To minimize open-source reporting errors, Trenchant cross-references news stories via multiple news groups including foreign news and independent media.
Major incidents are often followed-up with relevant news updates and formal post-incident reports are reviewed to corroborate previously published information. We also occasionally make use of local editorials to corroborate attack progression patterns, unmask political skew, expose aggregate societal impact and gain a clearer perspective on purported statistics.
Open-source reporting is significantly impacted by a country’s developmental status, particularly its new agencies, as well as by internal security policies. For example, it is widely known in news circles that deaths and injuries related to terrorist acts are often underreported by governments in North Africa and over-reported by Islamist groups in Pakistan and Afghanistan.
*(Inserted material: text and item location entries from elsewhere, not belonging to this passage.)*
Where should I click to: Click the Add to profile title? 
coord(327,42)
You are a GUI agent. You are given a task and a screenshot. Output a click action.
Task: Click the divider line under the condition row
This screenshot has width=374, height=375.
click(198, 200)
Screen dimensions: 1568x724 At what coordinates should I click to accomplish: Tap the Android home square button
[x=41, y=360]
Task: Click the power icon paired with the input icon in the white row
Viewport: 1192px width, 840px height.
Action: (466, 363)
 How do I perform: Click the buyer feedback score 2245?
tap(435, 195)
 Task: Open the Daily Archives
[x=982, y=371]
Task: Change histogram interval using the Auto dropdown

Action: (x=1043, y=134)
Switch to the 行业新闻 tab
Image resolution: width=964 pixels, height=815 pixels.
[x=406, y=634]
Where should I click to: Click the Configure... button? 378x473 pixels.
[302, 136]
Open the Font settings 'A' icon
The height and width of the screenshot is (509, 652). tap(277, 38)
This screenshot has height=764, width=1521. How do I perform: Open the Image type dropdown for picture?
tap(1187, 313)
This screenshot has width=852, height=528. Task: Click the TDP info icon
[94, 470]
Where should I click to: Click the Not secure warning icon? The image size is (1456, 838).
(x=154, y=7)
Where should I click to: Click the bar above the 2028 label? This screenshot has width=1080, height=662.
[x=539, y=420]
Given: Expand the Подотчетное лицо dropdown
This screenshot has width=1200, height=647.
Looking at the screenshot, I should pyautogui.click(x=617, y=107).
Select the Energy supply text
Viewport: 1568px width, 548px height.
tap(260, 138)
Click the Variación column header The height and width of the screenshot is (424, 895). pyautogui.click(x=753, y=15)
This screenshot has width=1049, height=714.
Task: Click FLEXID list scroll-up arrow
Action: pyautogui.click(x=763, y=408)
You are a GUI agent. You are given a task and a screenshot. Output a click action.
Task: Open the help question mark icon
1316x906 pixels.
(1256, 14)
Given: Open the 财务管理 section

Open-source reporting is susceptible to misinformation, disinformation and propaganda as much as any other reporting medium. We’ve long noted omission patterns by more than one major news group when it comes to descriptors tying religious or ideological affiliation to mass murder. Headlines, for example, have repeatedly been written that marginalize an incident as a somewhat innocuous car bombing—burying its suicidal nature and carnage in bottom or lower paragraphs of a story. At other times, we’ve witnessed news sources ignore attack attribution altogether—even when claimed by a specific terror entity with photos, insider information or other rational evidence.
Those news sources who repeatedly report in a politically biased fashion are shunned by Trenchant, and if used, are only used to account for relevant facts missed by other news agencies.